__TASK DESCRIPTION__:
Only the lines running from the line with "风机 (914, 1700)" to the end of the records below belong in the answer, each copied exactly.

[Start of section]

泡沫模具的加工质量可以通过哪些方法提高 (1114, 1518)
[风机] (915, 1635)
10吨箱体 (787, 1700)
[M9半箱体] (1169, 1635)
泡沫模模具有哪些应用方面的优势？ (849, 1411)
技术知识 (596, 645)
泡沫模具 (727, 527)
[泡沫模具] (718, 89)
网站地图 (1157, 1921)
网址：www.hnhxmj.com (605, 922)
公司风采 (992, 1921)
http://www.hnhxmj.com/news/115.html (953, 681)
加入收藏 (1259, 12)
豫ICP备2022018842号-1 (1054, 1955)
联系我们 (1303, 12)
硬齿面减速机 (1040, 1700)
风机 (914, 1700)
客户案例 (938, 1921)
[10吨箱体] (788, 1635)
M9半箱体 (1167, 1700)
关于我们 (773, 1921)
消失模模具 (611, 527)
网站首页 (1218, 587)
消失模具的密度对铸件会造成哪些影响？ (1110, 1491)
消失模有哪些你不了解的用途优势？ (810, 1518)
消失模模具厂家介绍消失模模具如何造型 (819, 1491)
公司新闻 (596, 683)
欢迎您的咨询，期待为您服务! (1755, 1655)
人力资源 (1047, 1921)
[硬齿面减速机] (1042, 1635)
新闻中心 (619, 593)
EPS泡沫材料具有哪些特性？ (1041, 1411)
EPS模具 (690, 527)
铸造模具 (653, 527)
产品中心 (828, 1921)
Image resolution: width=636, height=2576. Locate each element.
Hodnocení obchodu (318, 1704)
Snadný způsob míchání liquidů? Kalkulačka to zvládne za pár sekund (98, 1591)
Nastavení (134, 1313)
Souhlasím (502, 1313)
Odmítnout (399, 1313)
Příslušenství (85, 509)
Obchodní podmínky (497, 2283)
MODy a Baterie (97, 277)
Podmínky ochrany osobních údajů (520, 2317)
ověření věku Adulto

[End of section]

__WRITTEN SOLUTION__:
风机 (914, 1700)
客户案例 (938, 1921)
[10吨箱体] (788, 1635)
M9半箱体 (1167, 1700)
关于我们 (773, 1921)
消失模模具 (611, 527)
网站首页 (1218, 587)
消失模具的密度对铸件会造成哪些影响？ (1110, 1491)
消失模有哪些你不了解的用途优势？ (810, 1518)
消失模模具厂家介绍消失模模具如何造型 (819, 1491)
公司新闻 (596, 683)
欢迎您的咨询，期待为您服务! (1755, 1655)
人力资源 (1047, 1921)
[硬齿面减速机] (1042, 1635)
新闻中心 (619, 593)
EPS泡沫材料具有哪些特性？ (1041, 1411)
EPS模具 (690, 527)
铸造模具 (653, 527)
产品中心 (828, 1921)
Image resolution: width=636, height=2576. Locate each element.
Hodnocení obchodu (318, 1704)
Snadný způsob míchání liquidů? Kalkulačka to zvládne za pár sekund (98, 1591)
Nastavení (134, 1313)
Souhlasím (502, 1313)
Odmítnout (399, 1313)
Příslušenství (85, 509)
Obchodní podmínky (497, 2283)
MODy a Baterie (97, 277)
Podmínky ochrany osobních údajů (520, 2317)
ověření věku Adulto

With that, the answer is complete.